For a game with low-complexity army design rules (such as Hundred Kingdoms), that's about all the real definition work. However, I have to get some other requirements out of the way:

  • In some games, you might have some stats which are used by infantry, and another set of stats which are used by vehicles. So I have to define a "stat set" for units (which includes all the stats I've already defined).
  • In some games, you might be able to choose among various options for each unit (i.e., which weapon to assign). Hundred Kingdoms doesn't have unit options, but I have to define a Category for options (which I leave blank).
  • I have to define a Sort Set (which defines the order in which to display units)
  • And a View (which defines what information to show users)
  • And two things called a Ruleset and a Context, which for more complicated games provide the option of having standard rules vs. tournament rules, or special subsets of factions. I don't need anything fancy, so I just create a "General" context and a "Standard" ruleset.

You can gather from all of this that it is possible to set Army Builder to handle very complex games, and you can even write scripts to verify complex rules about valid armies.

Lastly, I use the Terms section to customize Army Builder a little bit. For instance, the program lets users break their rosters down into forces. The default name for these forces is "squad" - I change that to "group."

Data Files

With the definitions file done, I can use ABCreator to create one or more data files. To keep things organized, I've decided to create one data file for each of the nine races in Hundred Kingdoms.

Defining a new OutKast unit

Within each data file, I now define the various units in each army. (For a more complex game design, I might also need to define items, options, rules... but not in this case.)

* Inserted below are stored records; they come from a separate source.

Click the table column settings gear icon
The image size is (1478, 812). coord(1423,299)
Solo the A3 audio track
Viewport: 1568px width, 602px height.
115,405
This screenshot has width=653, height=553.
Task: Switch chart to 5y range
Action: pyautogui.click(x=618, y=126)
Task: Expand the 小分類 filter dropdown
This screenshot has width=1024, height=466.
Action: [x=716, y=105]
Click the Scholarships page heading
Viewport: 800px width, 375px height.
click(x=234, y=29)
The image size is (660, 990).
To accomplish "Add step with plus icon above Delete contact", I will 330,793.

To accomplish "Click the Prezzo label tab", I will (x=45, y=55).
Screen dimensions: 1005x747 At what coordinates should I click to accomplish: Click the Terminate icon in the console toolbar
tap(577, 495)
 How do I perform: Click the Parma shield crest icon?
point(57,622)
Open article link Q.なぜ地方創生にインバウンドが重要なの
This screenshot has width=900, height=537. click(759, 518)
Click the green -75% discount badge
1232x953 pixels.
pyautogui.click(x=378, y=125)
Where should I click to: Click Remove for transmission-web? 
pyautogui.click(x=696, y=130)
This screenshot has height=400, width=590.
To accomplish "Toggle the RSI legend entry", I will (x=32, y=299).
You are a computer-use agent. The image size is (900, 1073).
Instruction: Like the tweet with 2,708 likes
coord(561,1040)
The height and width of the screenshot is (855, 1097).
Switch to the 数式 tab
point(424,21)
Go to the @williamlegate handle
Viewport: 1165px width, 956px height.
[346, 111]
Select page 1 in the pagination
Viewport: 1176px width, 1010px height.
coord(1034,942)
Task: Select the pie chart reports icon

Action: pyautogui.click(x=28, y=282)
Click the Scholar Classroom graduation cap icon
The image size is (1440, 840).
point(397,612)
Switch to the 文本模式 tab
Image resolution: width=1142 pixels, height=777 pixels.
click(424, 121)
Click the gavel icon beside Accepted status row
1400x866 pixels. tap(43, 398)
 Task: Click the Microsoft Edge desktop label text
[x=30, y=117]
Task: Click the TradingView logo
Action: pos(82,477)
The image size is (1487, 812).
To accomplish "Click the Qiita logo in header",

This process is pretty mechanical, just filling in the information. Usually this means typing in the information, but in a few cases a few mouse clicks brings up a list of options - for instance, "Race" brings up the list we defined earlier.

I can even cut-and-paste unit descriptions from the game's online documentation, and put in a URL to reference a photo of each unit.

The End Result

Switching back to the main Army Builder program, I now "compile" the army information, then use the Switch Army option to try out my new Hundred Kingdoms data set:

Using my new 100K data set in Army Builder 3

Here, I'm designing an OutKast army for 100K. The top panel lists the available units; the bottom panel shows what I've selected so far. The red icon means my army isn't valid yet - I haven't chosen a warlord!

I can right-click on a unit to bring up its detailed information, and can even download a photo:

Checking out the Ammo Clown

It takes a while to set up for a new game system, but Army Builder makes army design easy - and the data files can now be shared (via the Army Builder website) with other gamers so that they can design their own 100K armies.